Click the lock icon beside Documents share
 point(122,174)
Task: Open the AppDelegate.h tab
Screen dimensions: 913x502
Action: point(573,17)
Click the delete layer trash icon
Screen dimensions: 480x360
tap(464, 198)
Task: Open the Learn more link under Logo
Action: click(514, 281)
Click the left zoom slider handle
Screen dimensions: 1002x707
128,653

###

WHAT THE TASK ASKS – Nothing should be left out: repeat all of the data exactly.

OUTPUT –
Click the lock icon beside Documents share
 point(122,174)
Task: Open the AppDelegate.h tab
Screen dimensions: 913x502
Action: point(573,17)
Click the delete layer trash icon
Screen dimensions: 480x360
tap(464, 198)
Task: Open the Learn more link under Logo
Action: click(514, 281)
Click the left zoom slider handle
Screen dimensions: 1002x707
128,653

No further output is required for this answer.